The Braille translation is part of an initiative aimed at ensuring all Australian have the required information available, and feel welcome and included in the ever-evolving cannabis culture.  There are approximately 575,000 Australians who are vision impaired, however, it is estimated only one in 10 are fluent in Braille.  With such a relatively low uptake, one may wonder if the initiative is worth it.  The team at Elevated Extracts believe it is; hoping that the initiative helps amplify the “patient first” approach that is driving the medicinal cannabis sector.

 Co-Founder and Marketing Director, David Madigan, hopes the introduction of the double-sided A5 flyers have a trickle-down effect, encouraging more Australians to learn the artform.

“Much like the Auslan [Australian Sign Language] interpreters have raised awareness, interest and, in turn, uptake of the communication method, we hope to reignite the passion for Braille.” Madigan said.

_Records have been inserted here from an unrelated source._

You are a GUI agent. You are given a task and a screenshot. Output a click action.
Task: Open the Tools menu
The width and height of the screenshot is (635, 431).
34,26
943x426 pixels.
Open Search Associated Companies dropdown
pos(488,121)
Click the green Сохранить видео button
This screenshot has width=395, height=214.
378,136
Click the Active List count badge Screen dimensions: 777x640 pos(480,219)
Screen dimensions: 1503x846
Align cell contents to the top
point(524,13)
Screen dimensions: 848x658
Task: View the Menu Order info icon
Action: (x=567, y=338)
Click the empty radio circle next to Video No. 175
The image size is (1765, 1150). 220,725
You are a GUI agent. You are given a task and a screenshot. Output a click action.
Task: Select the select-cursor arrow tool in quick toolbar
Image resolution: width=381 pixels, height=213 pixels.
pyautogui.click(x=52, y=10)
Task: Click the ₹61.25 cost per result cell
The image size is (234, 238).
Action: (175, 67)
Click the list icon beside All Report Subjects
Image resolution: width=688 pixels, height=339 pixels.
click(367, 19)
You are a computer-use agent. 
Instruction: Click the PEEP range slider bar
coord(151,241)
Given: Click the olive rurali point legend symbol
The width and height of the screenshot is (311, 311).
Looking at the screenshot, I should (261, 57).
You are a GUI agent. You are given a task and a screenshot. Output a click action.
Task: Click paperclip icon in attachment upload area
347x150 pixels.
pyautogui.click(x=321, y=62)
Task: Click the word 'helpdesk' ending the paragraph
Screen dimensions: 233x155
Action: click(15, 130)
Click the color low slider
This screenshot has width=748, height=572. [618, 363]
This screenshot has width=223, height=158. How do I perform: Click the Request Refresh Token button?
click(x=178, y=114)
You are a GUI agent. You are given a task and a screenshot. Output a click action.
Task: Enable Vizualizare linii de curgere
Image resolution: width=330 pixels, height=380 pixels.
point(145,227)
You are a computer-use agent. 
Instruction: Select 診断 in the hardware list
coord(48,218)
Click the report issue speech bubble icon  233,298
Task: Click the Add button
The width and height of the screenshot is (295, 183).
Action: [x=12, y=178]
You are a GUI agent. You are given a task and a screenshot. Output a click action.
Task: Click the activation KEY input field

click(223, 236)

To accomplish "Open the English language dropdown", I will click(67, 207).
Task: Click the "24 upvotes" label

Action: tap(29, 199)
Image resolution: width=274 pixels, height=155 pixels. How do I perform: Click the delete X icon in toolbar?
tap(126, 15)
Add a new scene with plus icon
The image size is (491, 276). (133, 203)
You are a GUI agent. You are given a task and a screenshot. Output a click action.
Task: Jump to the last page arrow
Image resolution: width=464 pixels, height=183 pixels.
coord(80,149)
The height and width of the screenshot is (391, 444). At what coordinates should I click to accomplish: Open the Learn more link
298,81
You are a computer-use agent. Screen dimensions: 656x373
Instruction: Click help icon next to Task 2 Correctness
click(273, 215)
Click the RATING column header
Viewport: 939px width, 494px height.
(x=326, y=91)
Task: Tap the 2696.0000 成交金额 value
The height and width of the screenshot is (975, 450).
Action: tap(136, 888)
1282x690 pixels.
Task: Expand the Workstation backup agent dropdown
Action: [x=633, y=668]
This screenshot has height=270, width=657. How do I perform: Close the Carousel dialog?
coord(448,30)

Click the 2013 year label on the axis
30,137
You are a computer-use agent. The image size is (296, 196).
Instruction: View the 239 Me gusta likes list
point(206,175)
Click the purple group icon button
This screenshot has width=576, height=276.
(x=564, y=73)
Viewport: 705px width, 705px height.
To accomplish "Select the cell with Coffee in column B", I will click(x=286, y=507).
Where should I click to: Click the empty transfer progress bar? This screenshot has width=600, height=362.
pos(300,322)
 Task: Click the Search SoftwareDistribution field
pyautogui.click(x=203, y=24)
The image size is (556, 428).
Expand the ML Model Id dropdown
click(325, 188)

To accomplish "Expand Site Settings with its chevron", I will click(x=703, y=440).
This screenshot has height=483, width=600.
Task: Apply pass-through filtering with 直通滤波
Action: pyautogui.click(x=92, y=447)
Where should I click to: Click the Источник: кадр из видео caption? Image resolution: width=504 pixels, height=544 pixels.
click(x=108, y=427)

There has been a steady decrease in the literacy of Braille, in no small part thanks to innovative smart technology, including:

  • Audiobooks
  • Voice-Recognition
  • Text-to-Voice

While these technologies have undoubtedly made life easier for the vision impaired, studies have shown that those who know Braille were more likely to attain higher education and be employed.

 As with most matters of inclusion, the survival and revival of Braille will require a combination of grass roots, tactical awareness from affected members of the community, along with the support of emerging industries and those who can reach the next generation.  Encouragingly, toy companies are embracing the direction with Braille Uno, Braille and low vision Monopoly, and braille LEGO now available. 

Want to support?  Vision Australia offers Grade I Braille courses for people with sight that teach participants how to read and/or write Braille with their eyes. This course is through correspondence and is available to residents throughout Australia; participants may commence at any time throughout the year.